• **ABOUT THIS EXERCISE**
Only the lines from the one containing "Screen dimensions: 1280x773" to the end of the records belong in the answer; repeat them exactly and drop the pictures.

• **DATA SECTION**
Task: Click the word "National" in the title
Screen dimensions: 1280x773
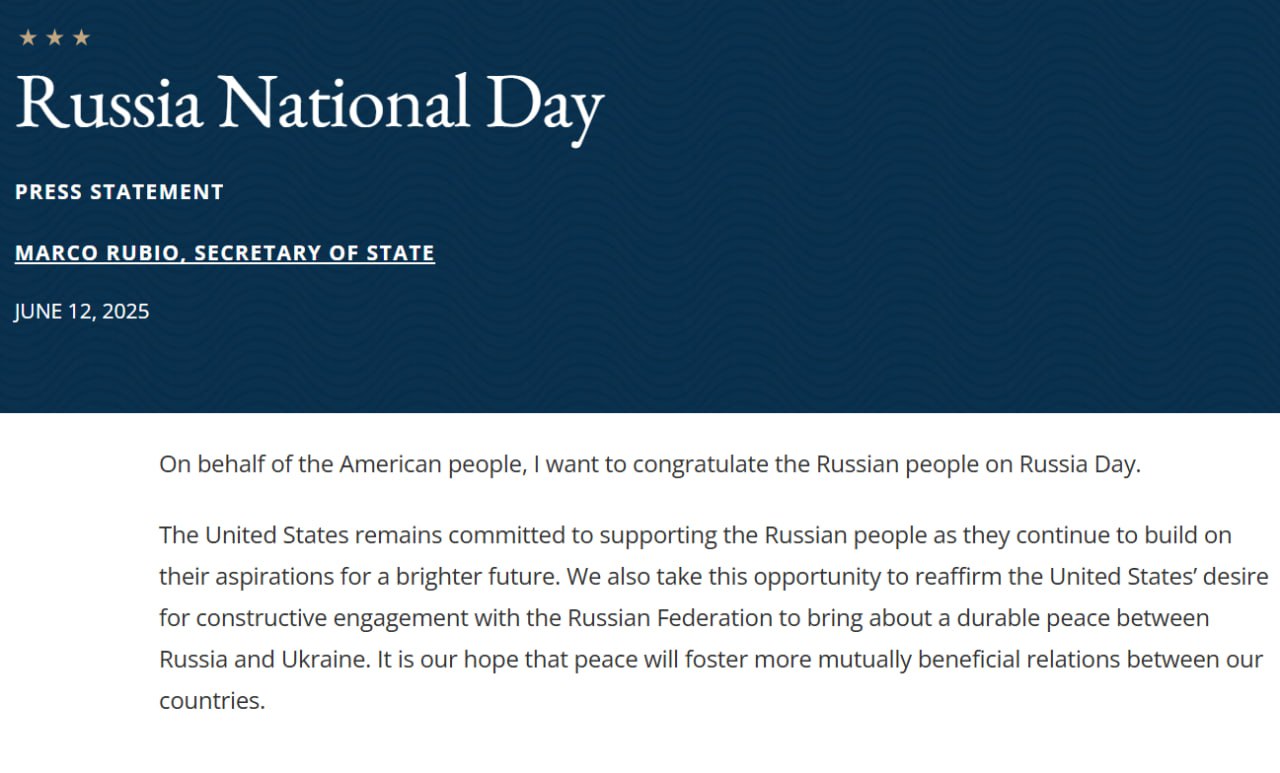Action: 344,103
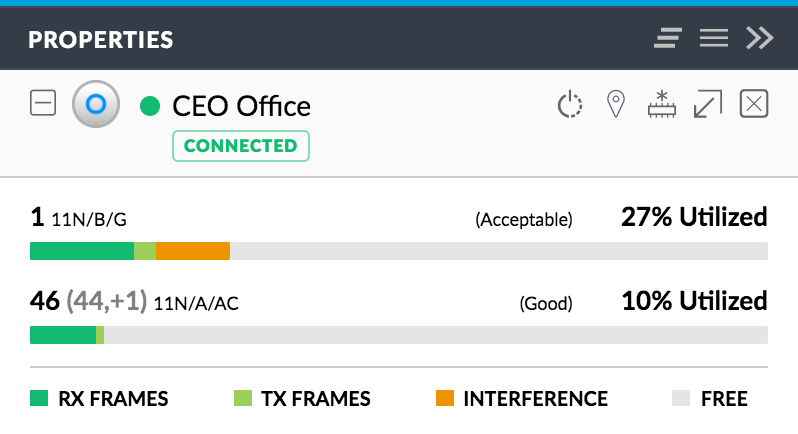
Task: Click the TX FRAMES legend swatch
Action: coord(243,398)
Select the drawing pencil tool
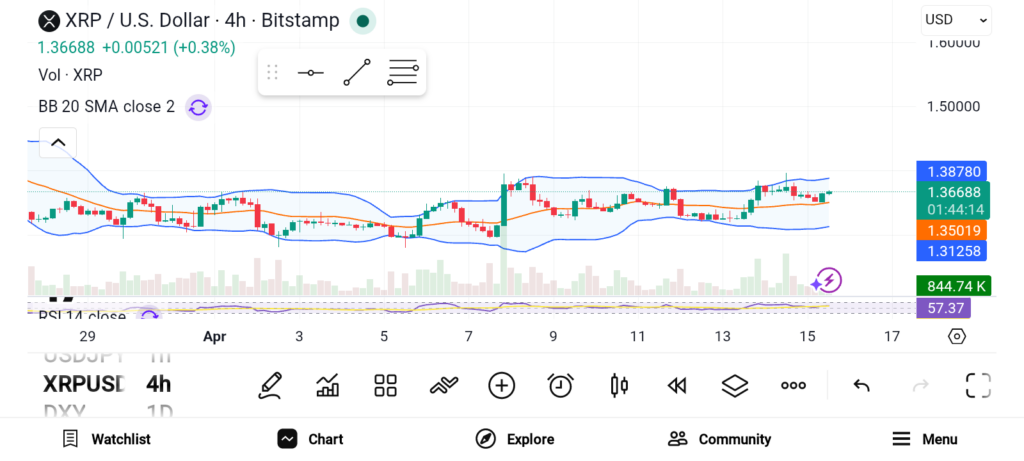The height and width of the screenshot is (461, 1024). point(269,385)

• **TASK RESPONSE**
Screen dimensions: 1280x773
Action: 344,103
Task: Click the TX FRAMES legend swatch
Action: coord(243,398)
Select the drawing pencil tool
The height and width of the screenshot is (461, 1024). point(269,385)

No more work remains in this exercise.